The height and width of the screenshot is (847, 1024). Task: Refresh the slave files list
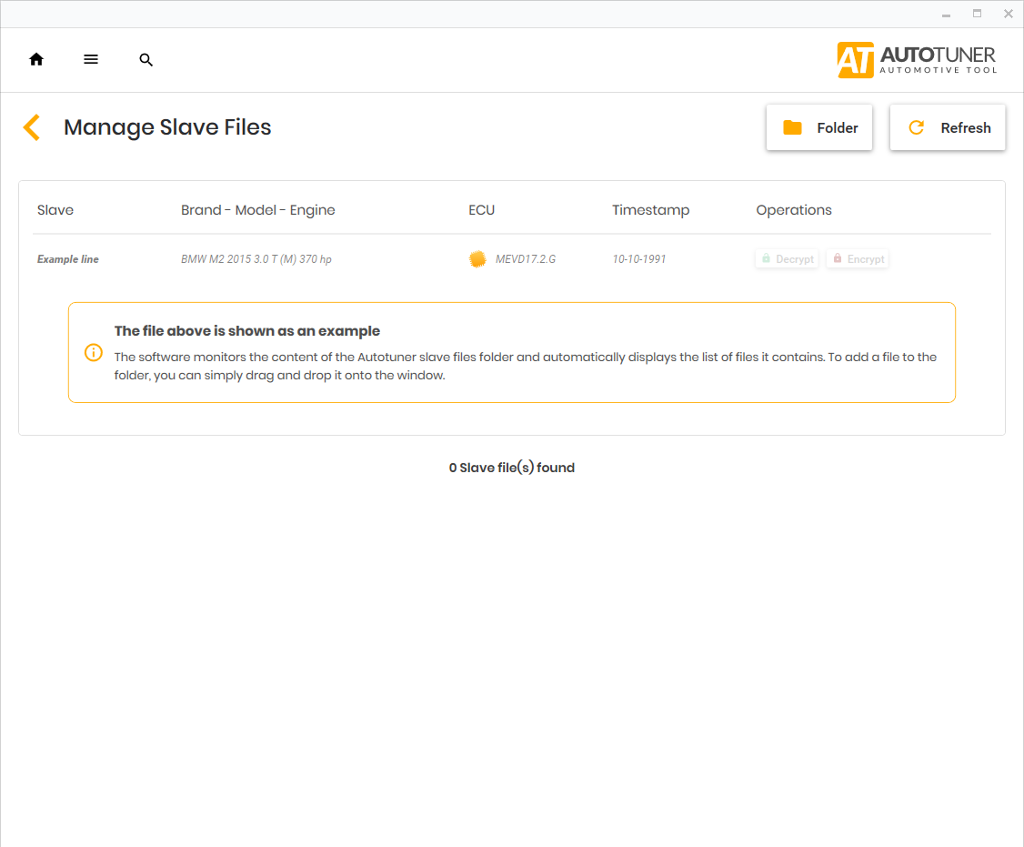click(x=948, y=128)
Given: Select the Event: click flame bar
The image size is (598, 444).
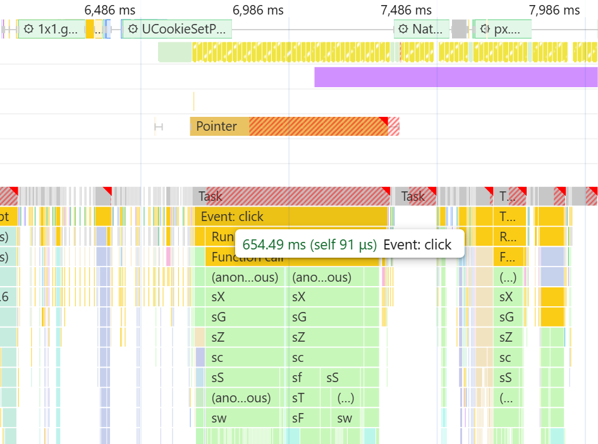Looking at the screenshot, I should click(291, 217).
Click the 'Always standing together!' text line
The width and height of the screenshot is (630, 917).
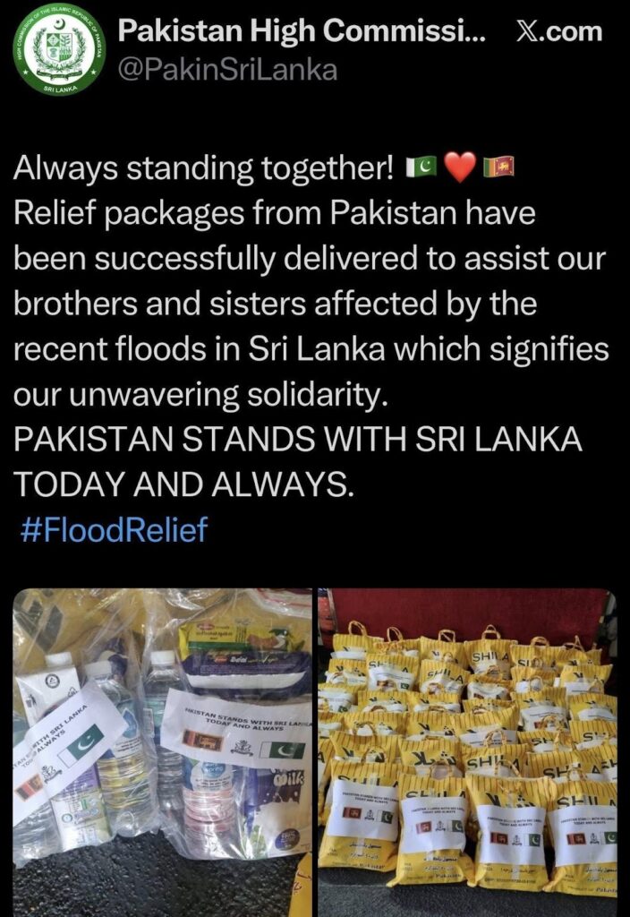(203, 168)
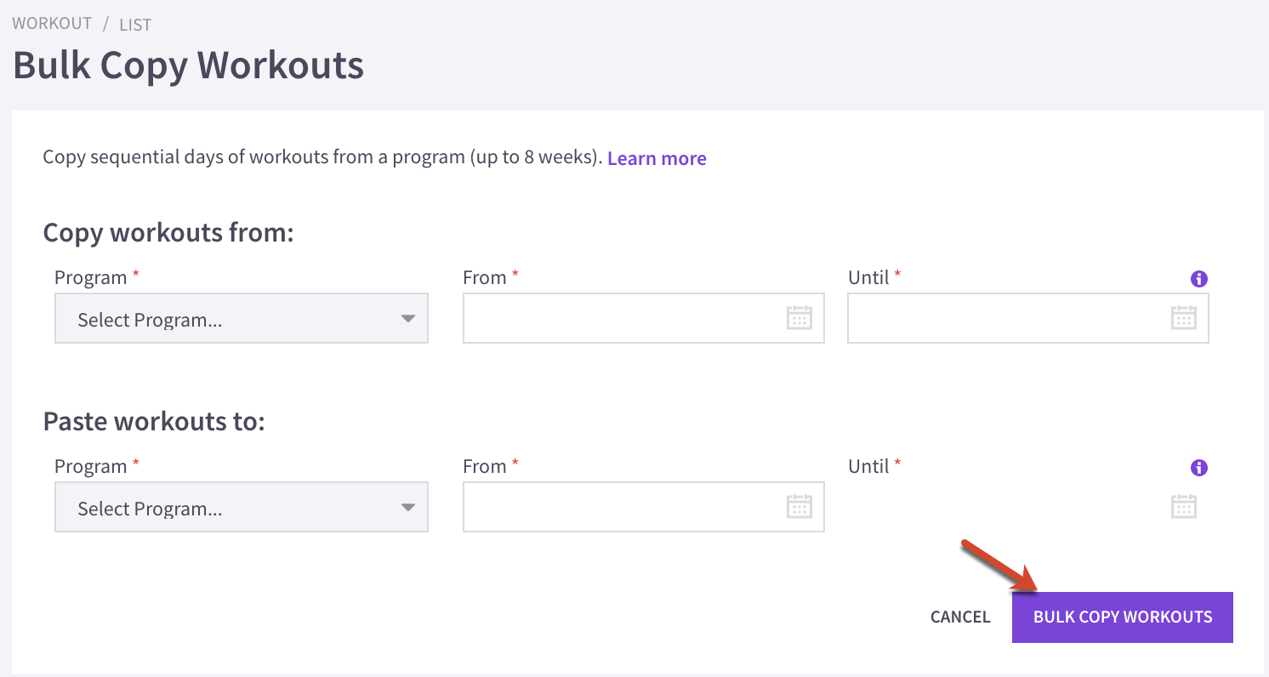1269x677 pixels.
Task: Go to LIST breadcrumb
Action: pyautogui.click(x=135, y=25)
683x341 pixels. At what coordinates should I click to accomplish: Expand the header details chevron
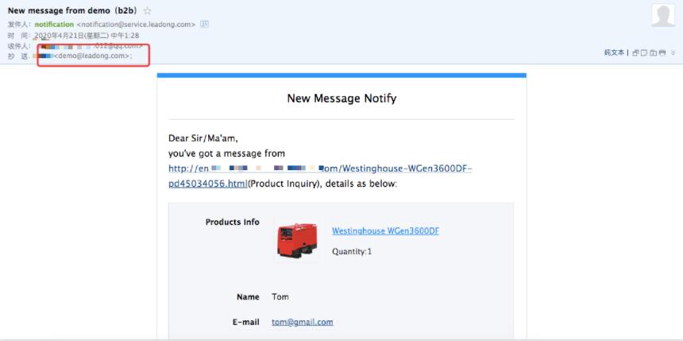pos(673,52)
☆ ☆ ☆ ☆
YOUR INSTRUCTIONS: Copy nothing but the lines from the one containing "The image size is (598, 444)." through the last line of the listing above, transcribed exactly and with no pictures.

FINAL ANSWER:
The image size is (598, 444).
Looking at the screenshot, I should click(291, 217).
Click the 'Always standing together!' text line
The width and height of the screenshot is (630, 917).
(203, 168)
1269x677 pixels.
Task: Go to LIST breadcrumb
Action: pyautogui.click(x=135, y=25)
683x341 pixels. At what coordinates should I click to accomplish: Expand the header details chevron
pos(673,52)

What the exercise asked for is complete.